After finding the line with "The image size" in the entries below, copy that line and each one after it exactly, through the last line, and omit pictures.

----

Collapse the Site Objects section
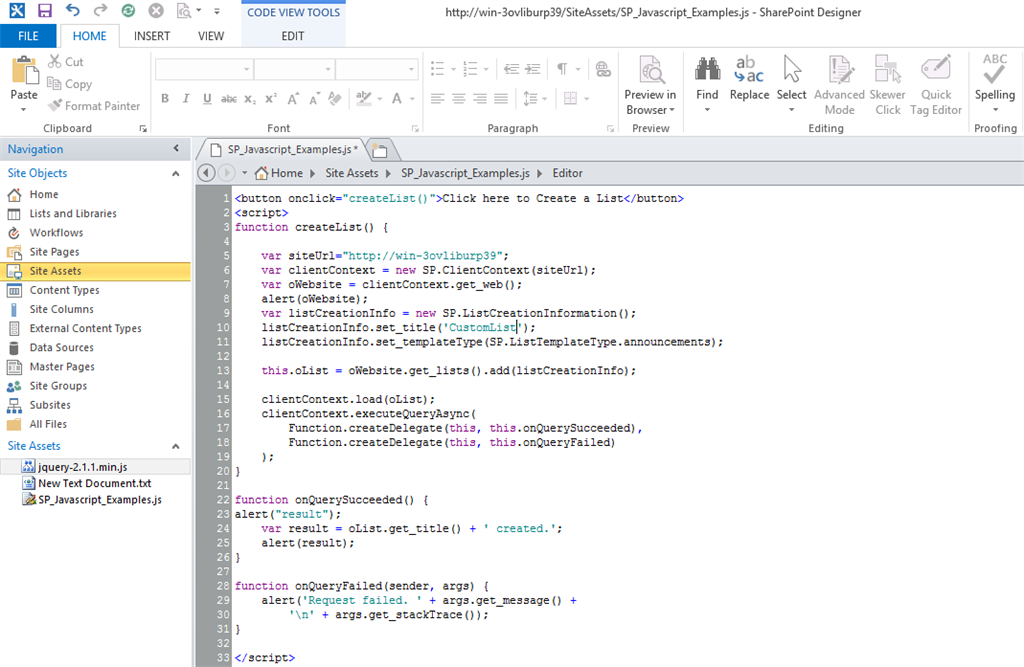Screen dimensions: 1024x667 point(176,173)
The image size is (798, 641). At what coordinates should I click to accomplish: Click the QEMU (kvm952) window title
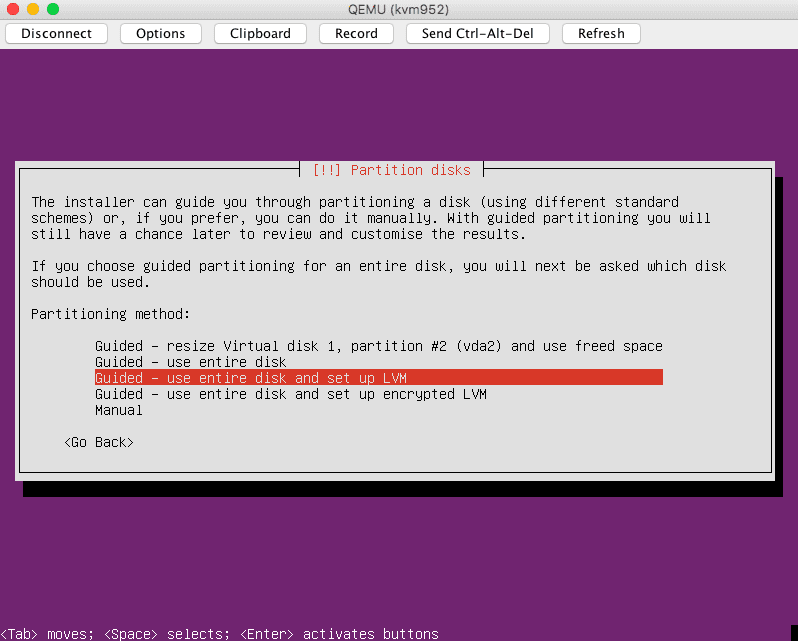click(x=399, y=9)
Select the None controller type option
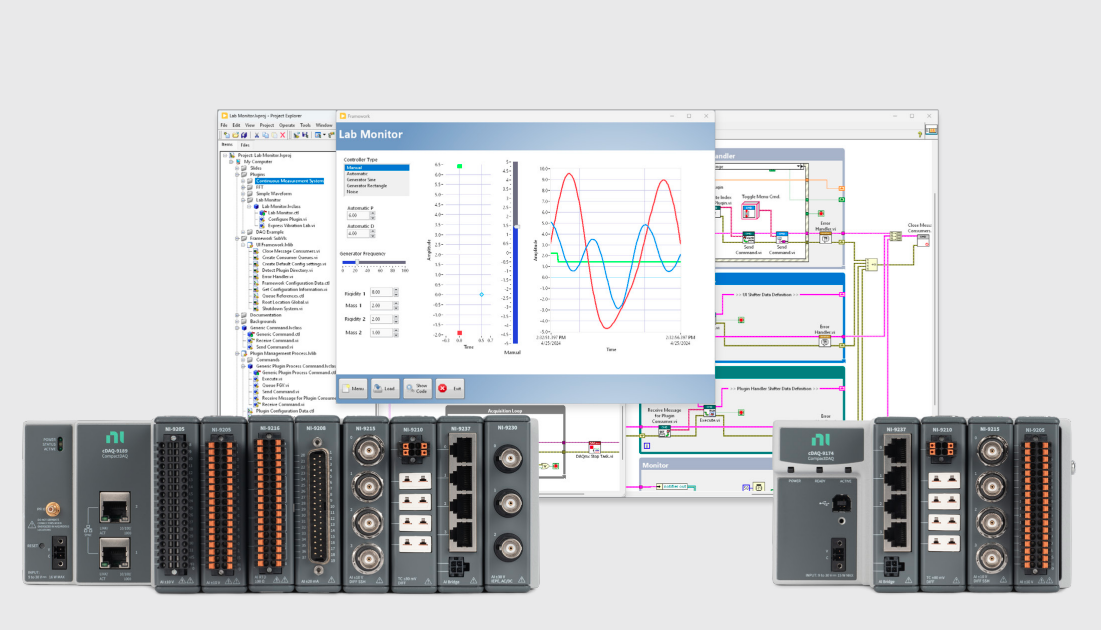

----

Result below →
The image size is (798, 641). At what coordinates should I click to accomplish: Click the QEMU (kvm952) window title
click(x=399, y=9)
Select the None controller type option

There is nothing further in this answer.